A: LLMs often present false information with the same confidence as accurate information, making detection difficult. Always verify critical information through authoritative sources, especially for legal, medical, or financial matters.
Q: What's the difference between using AI for creative work versus professional decisions?
A: Creative applications are more forgiving of occasional inaccuracies, while professional domains like law and medicine require strict verification since errors can have serious real-world consequences.
Q: Can better prompting really prevent these problems?
A: Improved prompting helps by providing context and requesting verifiable information, but it's not foolproof. Technical safeguards and human oversight remain essential for critical applications.
Q: Should businesses avoid AI altogether to prevent these risks?
A: Complete avoidance means missing significant productivity benefits. Instead, businesses should implement appropriate guardrails, treat AI as an assistant rather than an expert, and maintain human oversight for important decisions.
Q: What is prompt engineering, and why does it matter?

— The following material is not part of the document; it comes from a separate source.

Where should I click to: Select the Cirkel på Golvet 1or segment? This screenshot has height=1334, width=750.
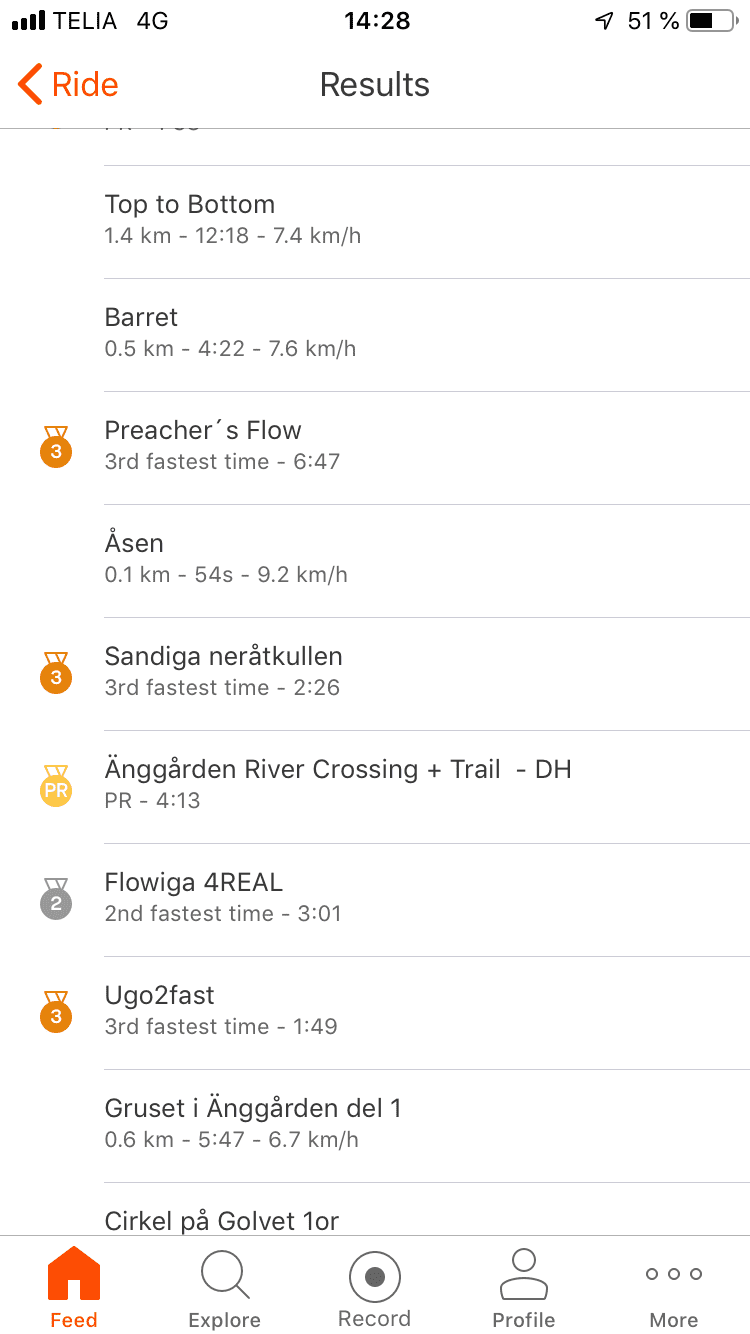(222, 1221)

A: Prompt engineering is the practice of crafting clear, detailed instructions and examples to get AI models to produce better outputs - essentially learning how to "talk" to AI effectively rather than just asking vague questions. It matters because the quality of your results depends heavily on how well you communicate what you want, turning AI from a frustrating guessing game into a reliable tool for getting specific, useful responses.
Q: What is context engineering, and how does it differ from prompt engineering?
A: Context engineering takes prompt engineering further by systematically providing business-specific information, use case details, and relevant background data within prompts to dramatically improve accuracy for professional applications. While prompt engineering focuses on clear communication techniques, context engineering involves systems that automatically inject domain knowledge (often via RAG - Retrieval Augmented Generation), user context, company data, and situational details into prompts, helping AI understand your specific constraints and objectives for real business decisions rather than just generic responses.
Q: Will future AI models solve these hallucination problems?
A: While improvements are likely, the fundamental pattern-matching nature of LLMs means some level of hallucination risk will persist. Focus on building robust verification processes rather than waiting for perfect AI models.
Q: How do I know if my company is using AI responsibly?
A: Look for clear policies about AI use, verification requirements for AI-generated content, domain-specific safety measures, and maintain human oversight in critical decision-making processes.